# [TASK DESCRIPTION]
Set down word for word the lines that begin the entries and run through the line containing "Zoom in with the plus button". Give nothing further.

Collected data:
= Beginning of Section =

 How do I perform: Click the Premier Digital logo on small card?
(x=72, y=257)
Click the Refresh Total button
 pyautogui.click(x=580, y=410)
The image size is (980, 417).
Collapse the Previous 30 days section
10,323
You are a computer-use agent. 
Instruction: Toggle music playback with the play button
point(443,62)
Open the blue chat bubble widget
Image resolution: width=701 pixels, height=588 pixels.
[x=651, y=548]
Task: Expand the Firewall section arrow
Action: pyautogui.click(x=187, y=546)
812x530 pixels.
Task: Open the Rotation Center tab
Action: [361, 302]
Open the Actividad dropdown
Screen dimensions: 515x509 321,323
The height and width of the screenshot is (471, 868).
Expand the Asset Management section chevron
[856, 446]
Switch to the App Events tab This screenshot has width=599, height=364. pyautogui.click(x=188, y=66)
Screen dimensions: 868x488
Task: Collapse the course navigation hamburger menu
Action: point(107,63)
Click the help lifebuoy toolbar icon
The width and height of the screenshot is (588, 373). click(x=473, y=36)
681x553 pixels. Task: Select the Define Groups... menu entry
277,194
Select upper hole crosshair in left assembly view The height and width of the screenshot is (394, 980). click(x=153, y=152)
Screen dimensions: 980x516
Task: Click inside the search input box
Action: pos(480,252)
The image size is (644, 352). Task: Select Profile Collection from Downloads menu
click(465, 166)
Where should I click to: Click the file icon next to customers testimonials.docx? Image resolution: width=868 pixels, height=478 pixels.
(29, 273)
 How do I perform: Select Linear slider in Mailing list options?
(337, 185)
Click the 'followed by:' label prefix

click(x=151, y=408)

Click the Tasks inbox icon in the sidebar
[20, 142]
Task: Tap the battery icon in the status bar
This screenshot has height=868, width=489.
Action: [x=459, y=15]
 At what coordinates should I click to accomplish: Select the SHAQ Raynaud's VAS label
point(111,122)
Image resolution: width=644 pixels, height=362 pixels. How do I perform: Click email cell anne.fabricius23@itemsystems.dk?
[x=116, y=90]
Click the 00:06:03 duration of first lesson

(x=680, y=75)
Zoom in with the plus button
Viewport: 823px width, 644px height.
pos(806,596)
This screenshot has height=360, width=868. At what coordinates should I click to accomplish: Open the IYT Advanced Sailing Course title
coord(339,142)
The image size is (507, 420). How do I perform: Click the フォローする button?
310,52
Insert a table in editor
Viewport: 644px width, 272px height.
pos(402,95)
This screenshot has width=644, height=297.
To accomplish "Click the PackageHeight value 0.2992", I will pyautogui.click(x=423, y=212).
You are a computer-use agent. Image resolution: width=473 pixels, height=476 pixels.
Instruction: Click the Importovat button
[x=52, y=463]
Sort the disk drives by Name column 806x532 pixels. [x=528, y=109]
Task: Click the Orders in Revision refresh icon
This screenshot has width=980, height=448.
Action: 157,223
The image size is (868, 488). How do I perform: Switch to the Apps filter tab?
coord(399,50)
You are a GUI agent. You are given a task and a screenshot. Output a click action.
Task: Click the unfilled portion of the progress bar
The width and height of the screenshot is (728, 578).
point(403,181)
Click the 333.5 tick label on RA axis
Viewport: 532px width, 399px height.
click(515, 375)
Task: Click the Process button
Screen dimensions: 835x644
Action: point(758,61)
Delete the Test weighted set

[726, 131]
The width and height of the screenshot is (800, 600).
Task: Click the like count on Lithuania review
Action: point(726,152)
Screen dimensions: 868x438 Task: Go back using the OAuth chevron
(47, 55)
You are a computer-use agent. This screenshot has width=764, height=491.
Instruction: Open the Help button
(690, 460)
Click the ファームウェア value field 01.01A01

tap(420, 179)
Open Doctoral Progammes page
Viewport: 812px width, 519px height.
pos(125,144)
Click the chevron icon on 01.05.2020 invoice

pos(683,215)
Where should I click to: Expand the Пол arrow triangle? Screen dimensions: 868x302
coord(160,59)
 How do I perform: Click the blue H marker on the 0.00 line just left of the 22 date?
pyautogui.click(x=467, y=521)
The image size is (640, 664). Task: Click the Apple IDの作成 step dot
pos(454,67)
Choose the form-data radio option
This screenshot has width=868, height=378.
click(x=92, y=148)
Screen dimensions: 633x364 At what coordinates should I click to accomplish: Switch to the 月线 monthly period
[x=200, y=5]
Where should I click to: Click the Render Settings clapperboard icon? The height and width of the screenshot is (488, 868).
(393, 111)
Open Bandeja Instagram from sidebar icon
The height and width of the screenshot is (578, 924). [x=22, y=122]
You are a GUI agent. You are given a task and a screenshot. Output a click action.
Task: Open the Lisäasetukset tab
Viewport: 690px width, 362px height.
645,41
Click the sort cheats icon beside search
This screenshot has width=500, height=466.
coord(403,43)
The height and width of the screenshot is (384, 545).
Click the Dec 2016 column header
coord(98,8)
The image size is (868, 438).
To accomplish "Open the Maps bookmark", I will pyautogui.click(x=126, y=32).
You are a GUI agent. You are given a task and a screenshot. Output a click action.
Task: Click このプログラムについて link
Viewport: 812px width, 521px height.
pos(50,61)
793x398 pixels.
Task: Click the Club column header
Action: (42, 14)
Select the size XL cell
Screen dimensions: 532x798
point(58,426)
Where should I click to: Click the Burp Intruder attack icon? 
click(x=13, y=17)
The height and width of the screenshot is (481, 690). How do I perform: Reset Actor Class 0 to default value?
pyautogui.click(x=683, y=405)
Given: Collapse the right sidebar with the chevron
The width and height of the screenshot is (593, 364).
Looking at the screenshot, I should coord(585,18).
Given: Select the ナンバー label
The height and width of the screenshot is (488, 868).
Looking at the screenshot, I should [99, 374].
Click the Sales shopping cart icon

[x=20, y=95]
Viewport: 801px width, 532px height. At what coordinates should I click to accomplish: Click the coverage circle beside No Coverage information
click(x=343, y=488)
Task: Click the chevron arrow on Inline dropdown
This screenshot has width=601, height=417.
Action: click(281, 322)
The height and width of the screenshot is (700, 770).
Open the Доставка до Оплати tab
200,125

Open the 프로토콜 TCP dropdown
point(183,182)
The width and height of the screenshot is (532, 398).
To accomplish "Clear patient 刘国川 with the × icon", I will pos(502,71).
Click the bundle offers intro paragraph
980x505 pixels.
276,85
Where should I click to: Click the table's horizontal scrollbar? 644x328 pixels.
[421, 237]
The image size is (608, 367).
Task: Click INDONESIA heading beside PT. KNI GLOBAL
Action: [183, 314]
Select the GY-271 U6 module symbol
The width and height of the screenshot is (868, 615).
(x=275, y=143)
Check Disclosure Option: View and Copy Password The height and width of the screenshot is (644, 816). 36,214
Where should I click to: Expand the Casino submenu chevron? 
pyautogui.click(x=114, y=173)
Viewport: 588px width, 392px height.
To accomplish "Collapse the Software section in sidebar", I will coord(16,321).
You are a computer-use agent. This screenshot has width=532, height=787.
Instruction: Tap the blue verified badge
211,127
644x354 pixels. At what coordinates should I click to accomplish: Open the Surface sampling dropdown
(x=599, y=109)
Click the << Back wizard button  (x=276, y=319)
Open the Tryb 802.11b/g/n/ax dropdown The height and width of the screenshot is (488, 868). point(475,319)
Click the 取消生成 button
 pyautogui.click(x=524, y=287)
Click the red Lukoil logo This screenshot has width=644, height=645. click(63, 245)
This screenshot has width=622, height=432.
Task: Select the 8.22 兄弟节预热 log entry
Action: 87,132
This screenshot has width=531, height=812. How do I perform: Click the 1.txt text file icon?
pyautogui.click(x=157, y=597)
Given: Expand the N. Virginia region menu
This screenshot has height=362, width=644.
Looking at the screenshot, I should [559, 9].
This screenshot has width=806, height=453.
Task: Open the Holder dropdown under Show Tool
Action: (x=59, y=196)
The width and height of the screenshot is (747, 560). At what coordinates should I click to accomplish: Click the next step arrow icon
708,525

= End of Section =

# [TASK RESULT]
 How do I perform: Click the Premier Digital logo on small card?
(x=72, y=257)
Click the Refresh Total button
 pyautogui.click(x=580, y=410)
The image size is (980, 417).
Collapse the Previous 30 days section
10,323
You are a computer-use agent. 
Instruction: Toggle music playback with the play button
point(443,62)
Open the blue chat bubble widget
Image resolution: width=701 pixels, height=588 pixels.
[x=651, y=548]
Task: Expand the Firewall section arrow
Action: pyautogui.click(x=187, y=546)
812x530 pixels.
Task: Open the Rotation Center tab
Action: [361, 302]
Open the Actividad dropdown
Screen dimensions: 515x509 321,323
The height and width of the screenshot is (471, 868).
Expand the Asset Management section chevron
[856, 446]
Switch to the App Events tab This screenshot has width=599, height=364. pyautogui.click(x=188, y=66)
Screen dimensions: 868x488
Task: Collapse the course navigation hamburger menu
Action: point(107,63)
Click the help lifebuoy toolbar icon
The width and height of the screenshot is (588, 373). click(x=473, y=36)
681x553 pixels. Task: Select the Define Groups... menu entry
277,194
Select upper hole crosshair in left assembly view The height and width of the screenshot is (394, 980). click(x=153, y=152)
Screen dimensions: 980x516
Task: Click inside the search input box
Action: pos(480,252)
The image size is (644, 352). Task: Select Profile Collection from Downloads menu
click(465, 166)
Where should I click to: Click the file icon next to customers testimonials.docx? Image resolution: width=868 pixels, height=478 pixels.
(29, 273)
 How do I perform: Select Linear slider in Mailing list options?
(337, 185)
Click the 'followed by:' label prefix

click(x=151, y=408)

Click the Tasks inbox icon in the sidebar
[20, 142]
Task: Tap the battery icon in the status bar
This screenshot has height=868, width=489.
Action: [x=459, y=15]
 At what coordinates should I click to accomplish: Select the SHAQ Raynaud's VAS label
point(111,122)
Image resolution: width=644 pixels, height=362 pixels. How do I perform: Click email cell anne.fabricius23@itemsystems.dk?
[x=116, y=90]
Click the 00:06:03 duration of first lesson

(x=680, y=75)
Zoom in with the plus button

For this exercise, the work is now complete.